### Material supplied

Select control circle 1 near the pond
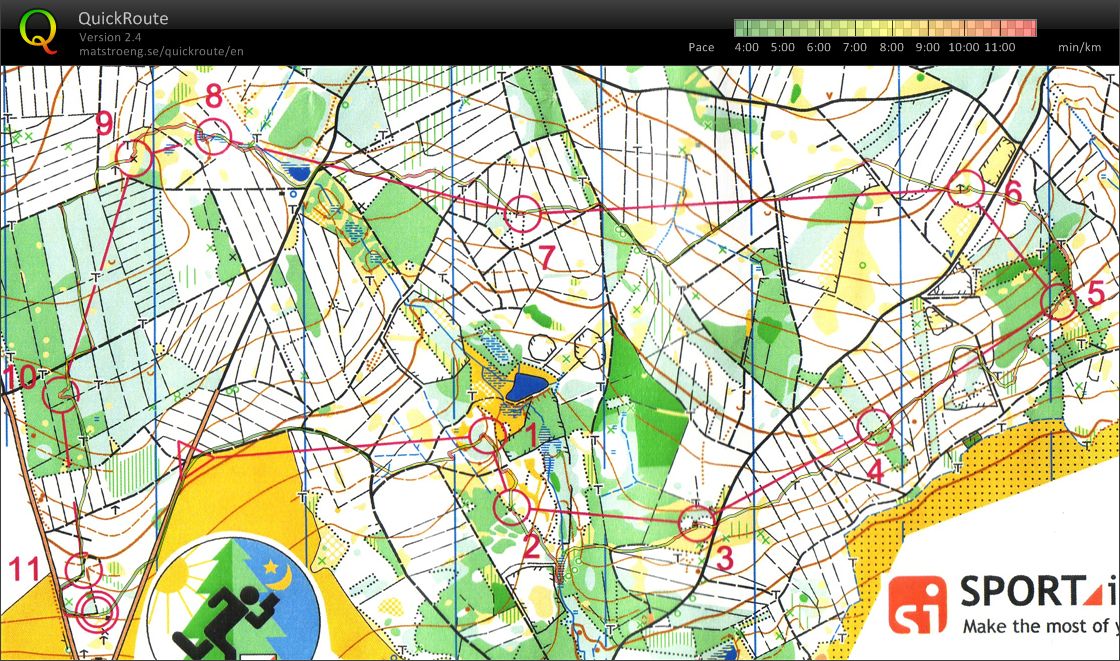This screenshot has width=1120, height=661. [x=487, y=435]
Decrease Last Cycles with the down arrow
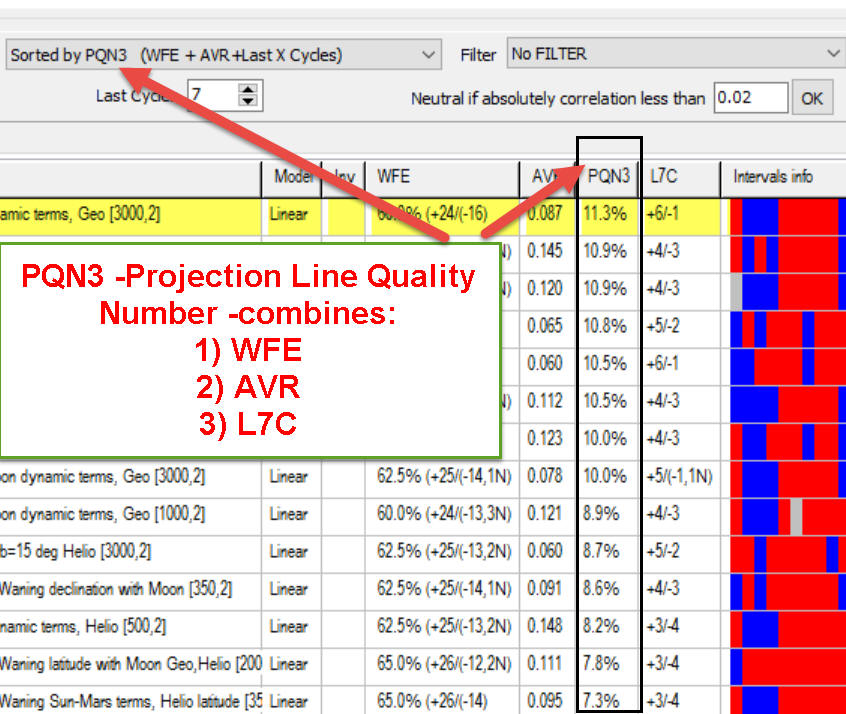 coord(249,102)
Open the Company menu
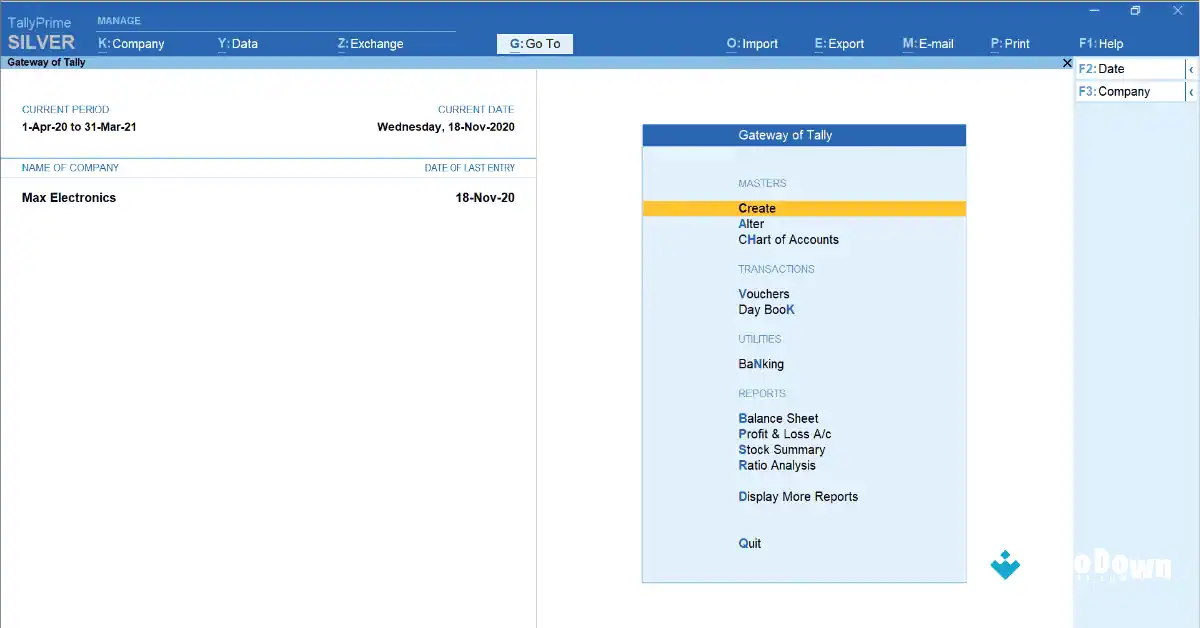Viewport: 1200px width, 628px height. (x=132, y=43)
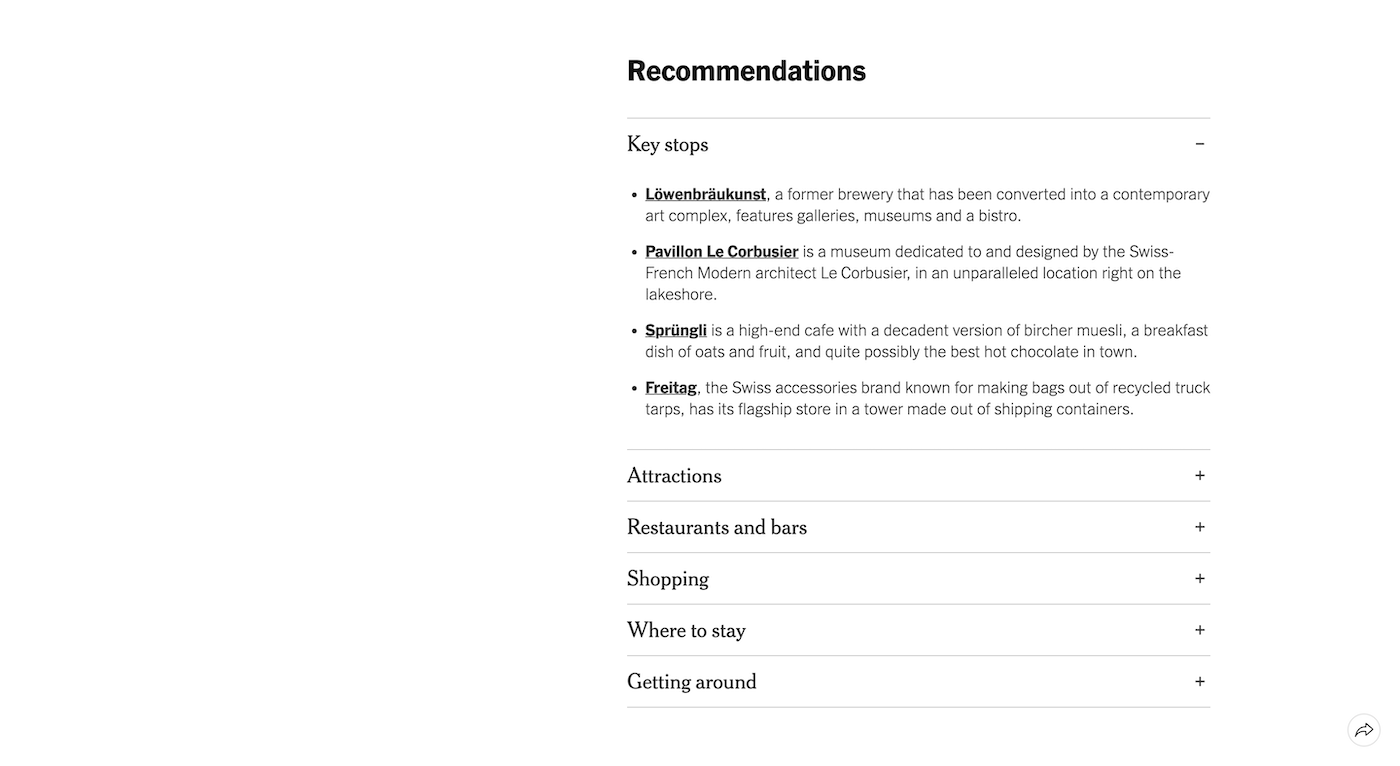Click the Recommendations heading
1400x766 pixels.
[x=746, y=71]
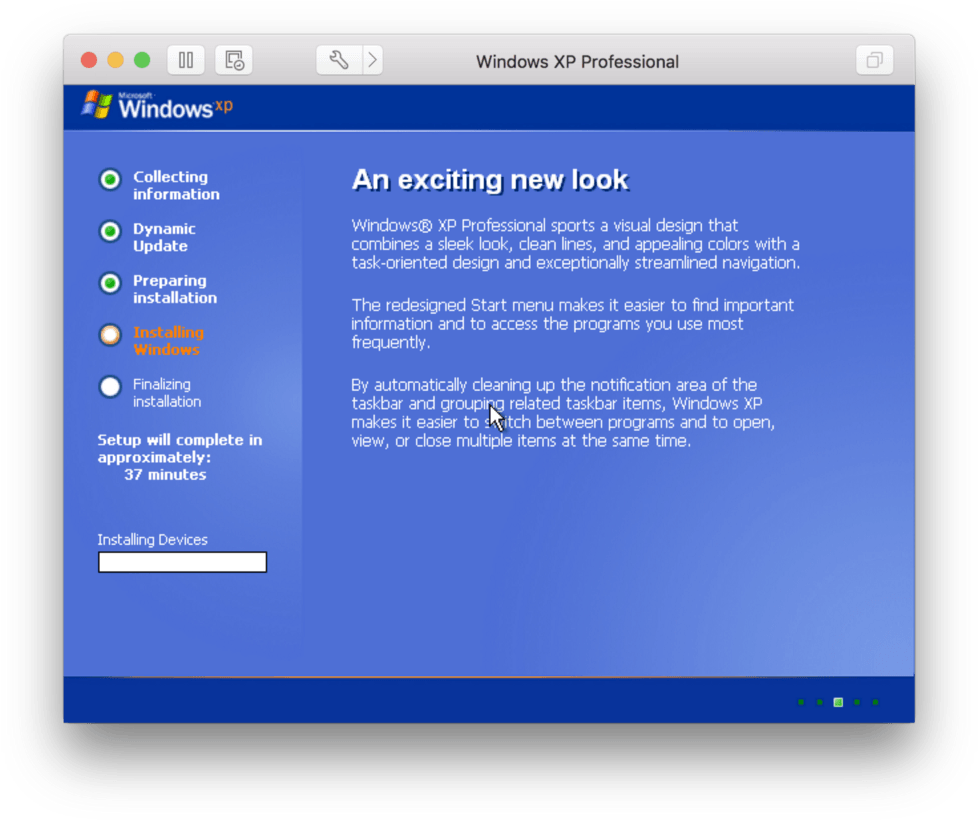Image resolution: width=978 pixels, height=820 pixels.
Task: Select the highlighted green square indicator
Action: (838, 702)
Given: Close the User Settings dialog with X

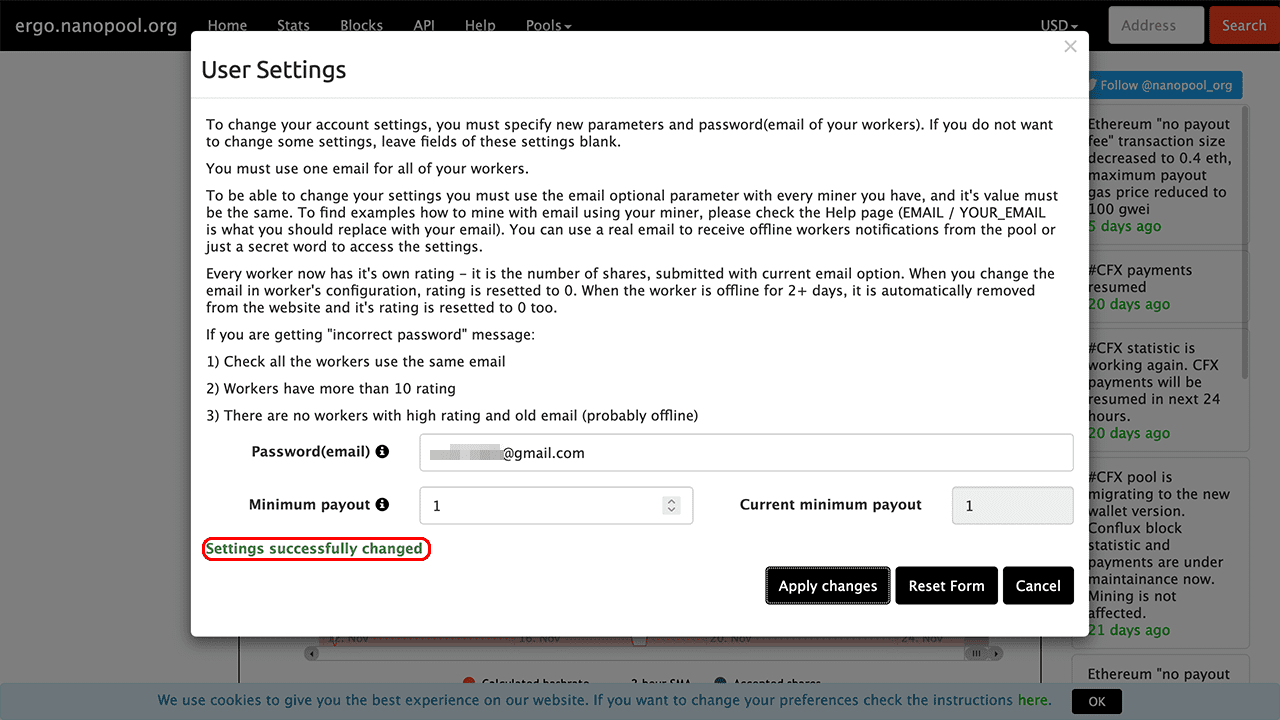Looking at the screenshot, I should point(1070,47).
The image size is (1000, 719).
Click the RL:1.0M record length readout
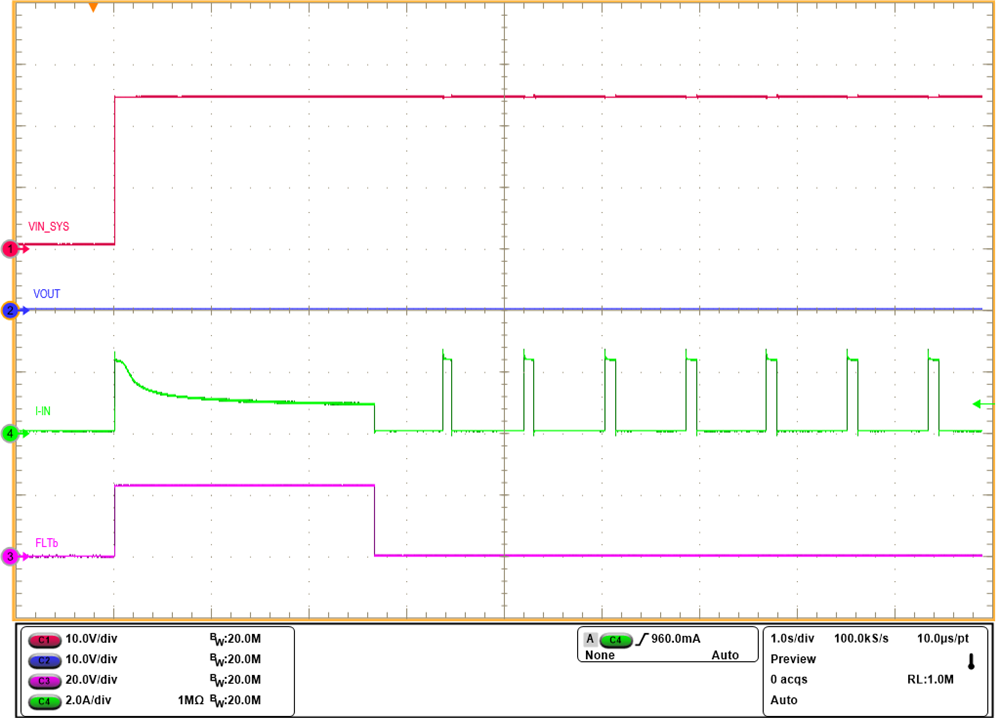(929, 679)
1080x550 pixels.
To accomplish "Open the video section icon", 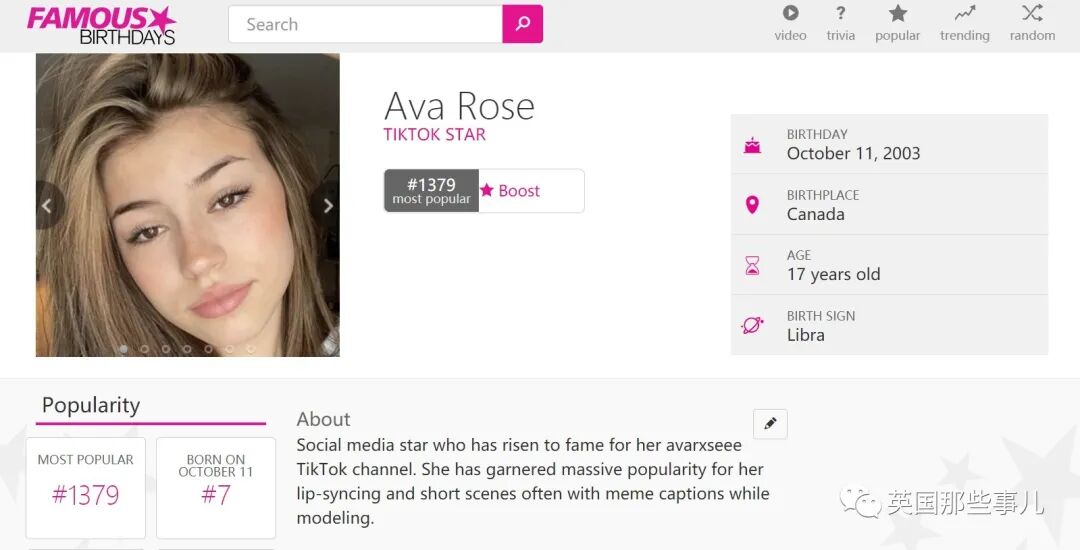I will 790,13.
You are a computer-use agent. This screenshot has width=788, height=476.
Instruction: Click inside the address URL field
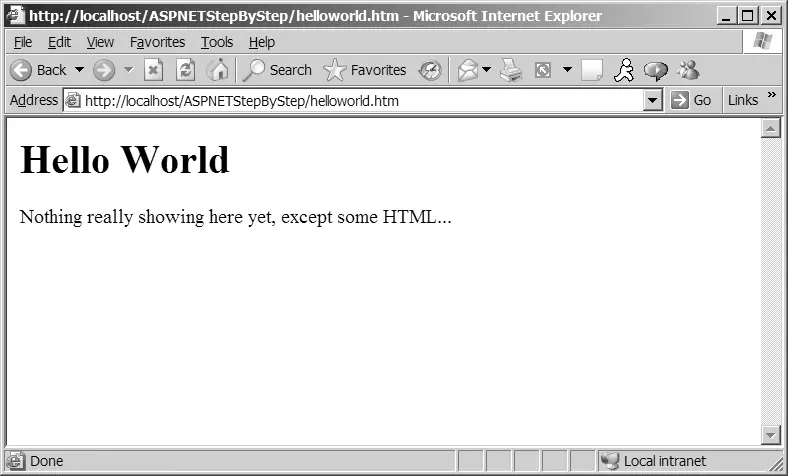(362, 101)
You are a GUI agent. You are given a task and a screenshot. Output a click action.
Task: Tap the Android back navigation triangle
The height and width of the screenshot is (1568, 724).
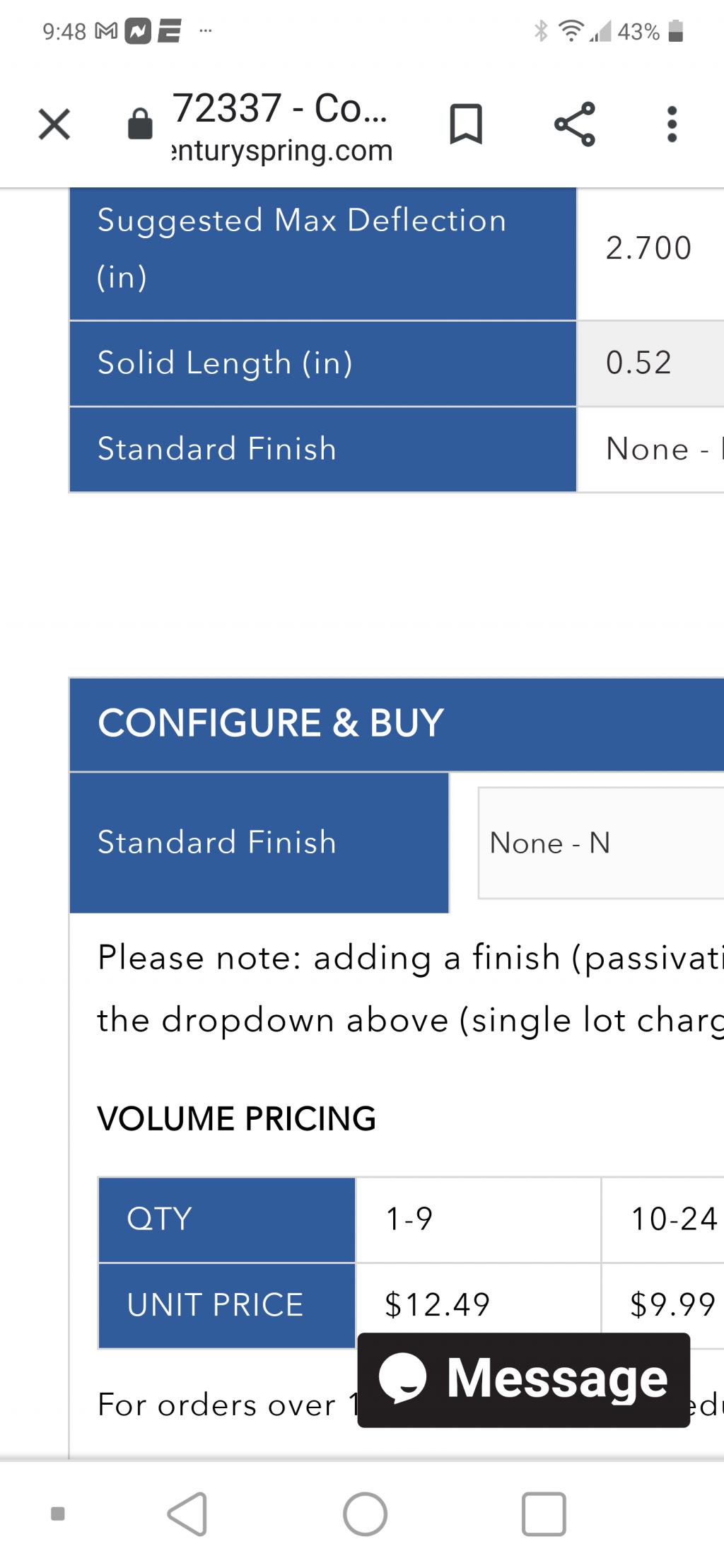tap(187, 1514)
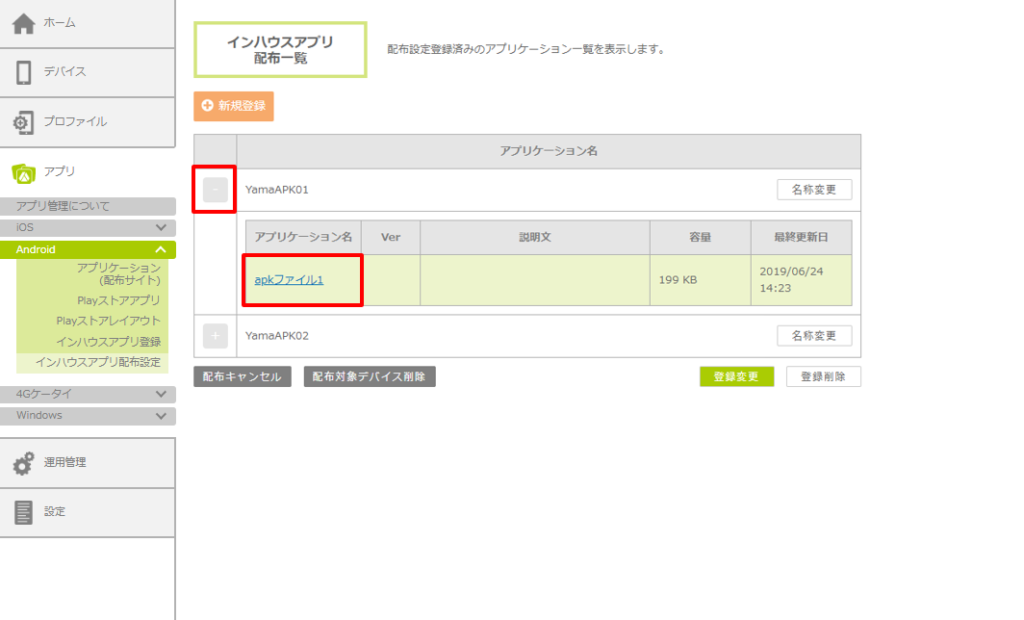
Task: Click the Android app icon beside アプリ
Action: point(23,173)
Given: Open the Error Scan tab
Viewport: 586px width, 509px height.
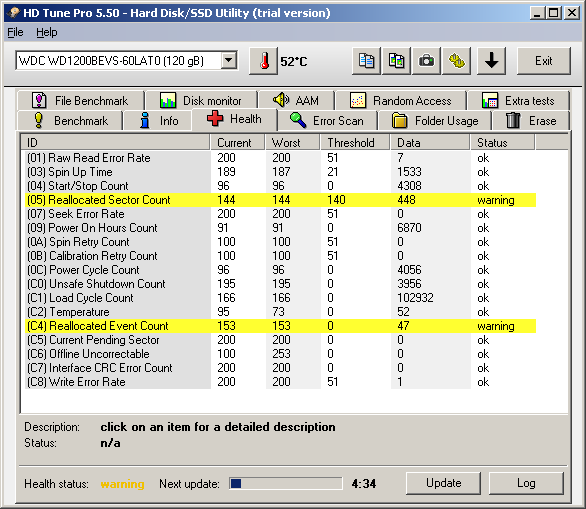Looking at the screenshot, I should click(327, 121).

######

### Problem to work on
Wherever the string "agent" shows up in the material, copy the line that holds it.

### The completed task
You are a computer-use agent. This screenshot has width=788, height=476.
You are a GUI agent. You are given a task and a screenshot. Output a click action.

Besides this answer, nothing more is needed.